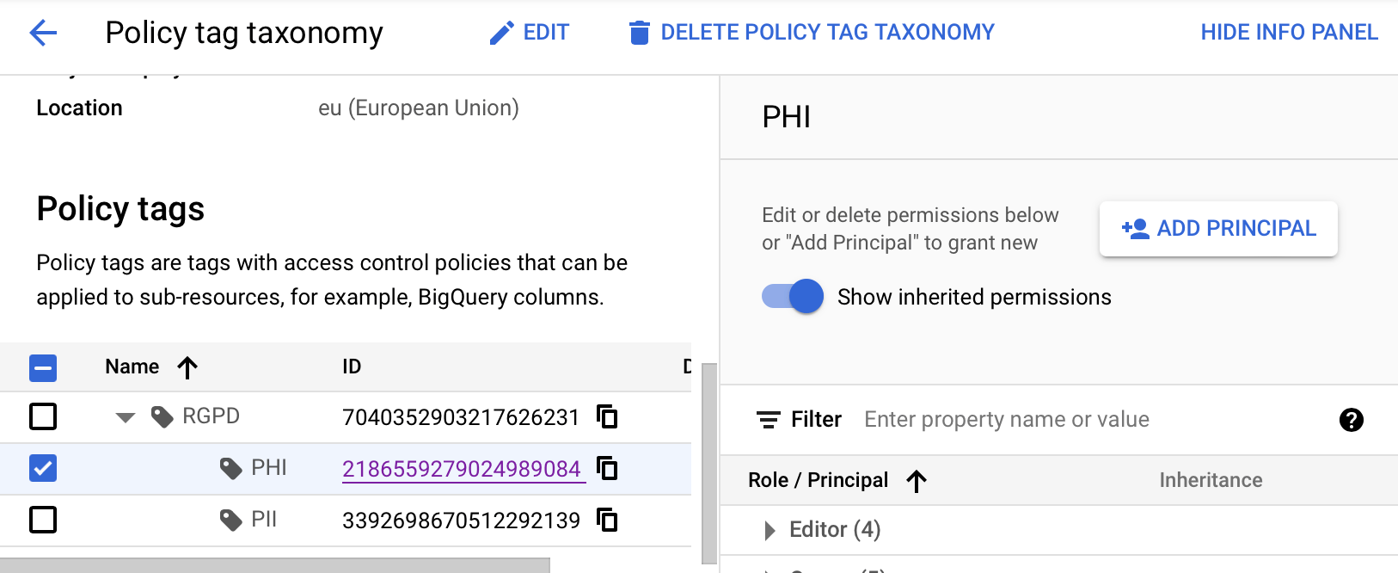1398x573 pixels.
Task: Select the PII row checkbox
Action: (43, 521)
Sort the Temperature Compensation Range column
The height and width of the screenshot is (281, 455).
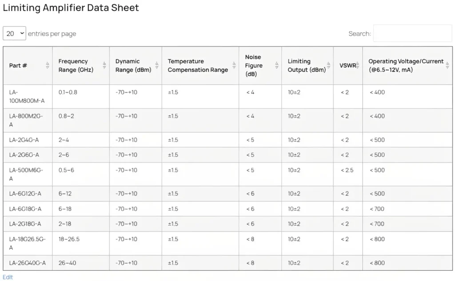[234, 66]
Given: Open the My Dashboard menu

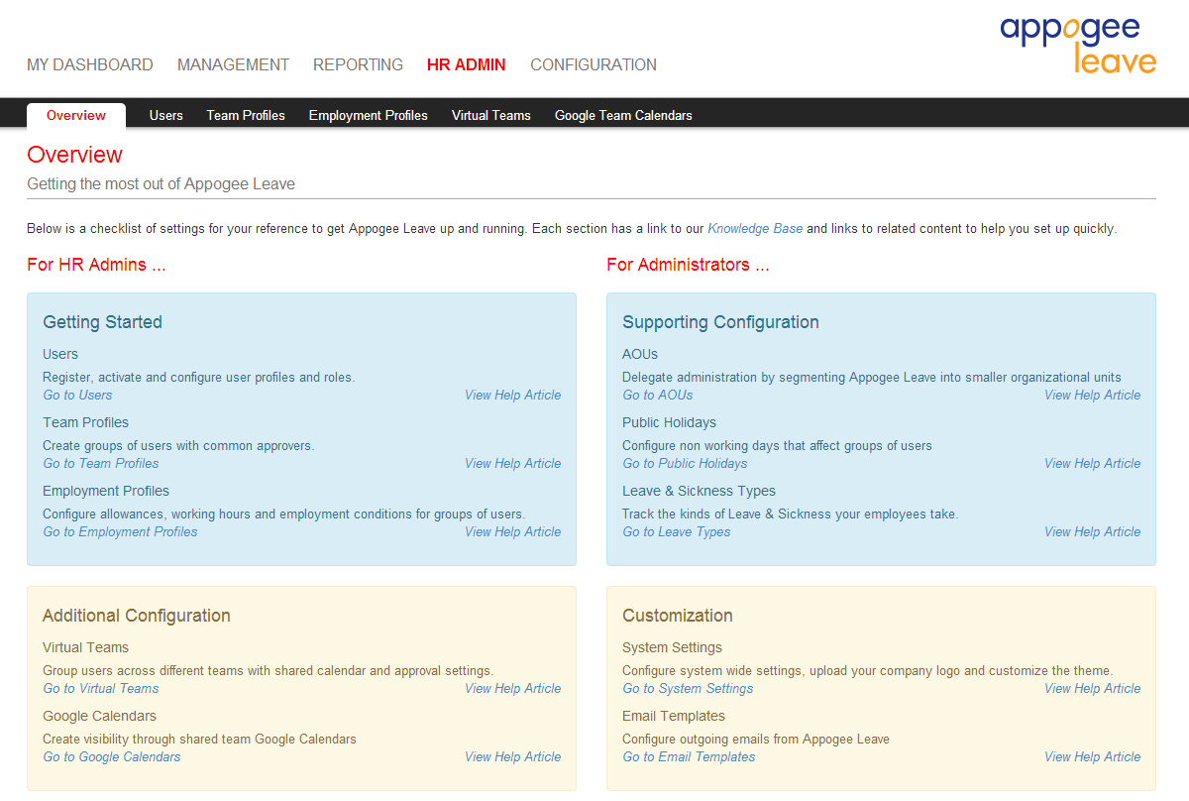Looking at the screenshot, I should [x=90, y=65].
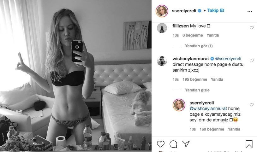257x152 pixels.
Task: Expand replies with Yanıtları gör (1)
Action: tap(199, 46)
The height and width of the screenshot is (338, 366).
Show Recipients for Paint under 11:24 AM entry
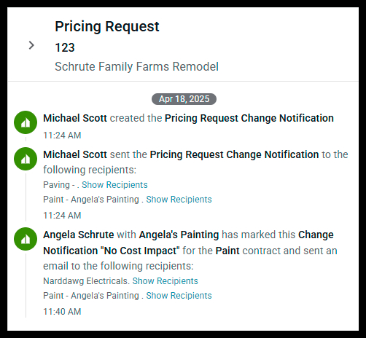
--*--
• _WHAT TO WORK ON_
Write out the lines of the material from the one containing "The height and width of the screenshot is (281, 455)." through the last, exactly and only those. Leave every picture out.

• _WRITTEN SOLUTION_
The height and width of the screenshot is (281, 455).
[234, 66]
Given: Open the My Dashboard menu

Looking at the screenshot, I should [x=90, y=65].
257x152 pixels.
Task: Expand replies with Yanıtları gör (1)
Action: tap(199, 46)
The height and width of the screenshot is (338, 366).
Show Recipients for Paint under 11:24 AM entry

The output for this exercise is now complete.